Hydrolic production
An important nutritional disadvantage of total specialization on crop farming was the disappearance of meat from the peasant diet. Human energy is supplied mainly by the carbohydrates in food, and we have seen that the coming of agriculture meant unprecedented supplies of carbohydrate food from the grains of cereal crops or, in some regions, from starchy tuber crops. But man also needs proiein for growing and maintaining the structure of his body; and for this purpose various kinds of protein, having different combinations of component substances called amino acids, are required in correct balance. Animal food is a good protein source, and the efficient Mesolithic hunters were adequately supplied. The new large populations based on Neolithic agriculture needed to make up their protein partly from their small herds of farm animals and partly from crops. Protein makes up only 6-14 per cent of cereal grains, and an exclusively cereal diet is liable to cause protein deficiency.
A solution to this problem came about through growing legumes. Legume grains (various peas and beans, groundnuts, and other crops) have a protein content of 17-25 per cent (38 per cent in the useful soy-bean of the Far East). This high protein content is probably related to their special capacity for obtaining nitrogen (the crucial element in protein), which, as we have seen, comes in so useful for conserving soil fertility, and makes them invaluable as green manures. Moreover, cereal proteins are short of some amino acids (such as lysine) but well supplied with others (such as methionine), while legume proteins are rich in the former and poor in the latter. When maize (cereal) and cow-peas (legumes) in different ratios are fed to young rats, it is found that a 50-50 combination gives the best protein balance; for man, too, the cereal-legume combination provides a balanced protein diet without meat.
When cereal crop agriculture began, it was accompanied in every continent by the growing of legumes. Lentil beans were grown at Halicar in Turkey in the sixth millennium b.c. They were especially common in ancient Egypt, where lentil soup preparation is the subject of a fresco from the reign of Rameses III (late second millennium b.c.). The scale of lentil production in Egypt under the Romans was impressive. When an already ancient Egyptian granite obelisk was shipped to Rome as a souvenir for the Emperor Caligula (early first century a.d.), tons of lentils were used as packing. Remains of peas have been found in a Swiss Neolithic village of the fifth millennium b.c., and broad beans in another Swiss site of the second millennium B.C. Remains of kidney beans dating from 4000 b.c. or earlier occur in caves in Mexico, and kidney beans, lima beans, and a jar of ground-nuts have been found in Peruvian tombs. Manuals on how to grow soy- beans were among the earliest Chinese books (second millennium b.c.).
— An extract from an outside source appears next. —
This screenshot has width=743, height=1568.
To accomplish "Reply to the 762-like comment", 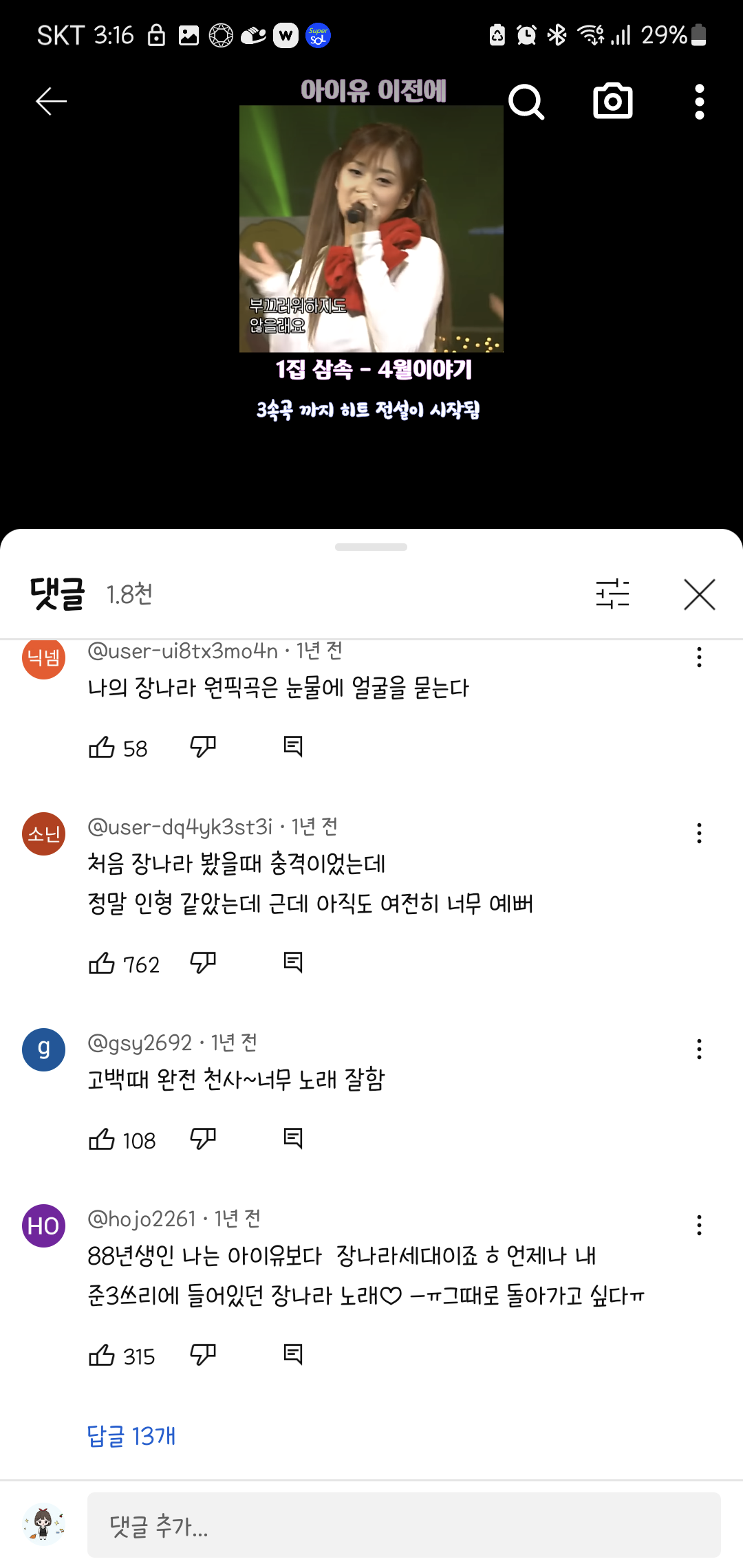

In due course, all these crops were spread far and wide, and lentils, broad beans, and kidney beans are now almost world-wide.
It seems to have been realized very early that legumes were a food substitute for meat. The first recorded nutritional experiment is described, with admirable scientific precision, in the Book of Daniel. At the end of the seventh century b.c., Nebuchadnezzar, the Chaldean king of Iraq, sacked Jerusalem and carried off most of the Hebrew upper classes to Babylon. The most promising children he decided to bring up in his palace, to be trained into competent Babylonian bureaucrats. He instructed his chief eunuch, Ashpenaz, to feed them for three years from the royal table, after which he intended to inspect their health and educational progress. Among these young students was the prophet Daniel. He realized that the planned diet would include meat that was not kosher (not permitted by the laws of Moses, because not prepared in the Hebrew way); and he asked Ashpenaz, who liked him, if the Hebrew children could be excused. The official objected that if they did not eat the fine nutritious meats they would be less healthy-looking than the other palace children by the time of the king's inspection: "Then shall ye make me endanger my head to the king." The intelligent young Hebrew persuaded Melzar, a subordinate eunuch in charge of catering, to let the Hebrew children live on beans and water for ten days, and observe the result. "And at the end of ten days, their countenances appeared fairer and fatter in flesh than all the children which did eat the portion of the king's meat." So Daniel and his friends were allowed to stick to their leguminous diet.
The royal table of Babylon was certainly supplied with plenty of meat. On account of its scarcity, what meat there was in the hydraulic societies found its way to the larders of the king and the top officials of the bureaucracy. Meat became, and has remained, one of the most universal status symbols in human civilization. In later history influenced by Europe, meat became associated with wealth in money. The Greeks (in the fifth century b.c.) described a new-rich self-made man thus: "now he doesn't like lentils any more." An FAO survey made in a.d. 1964 shows that meat goes with higher incomes today, not only as between individuals but also as between the more and less developed nations (see map). The average New Zealander gets 2-| ounces of actual animal protein per day, the average Indian j ounce. In the U.S.A., animal protein makes up 70 per cent of all the protein in the nation's diet; in India it makes up only 12 per cent. Peasants of the dry belt, today as for so many millennia in the past, must make up most or all of their protein from cereal and legume crops.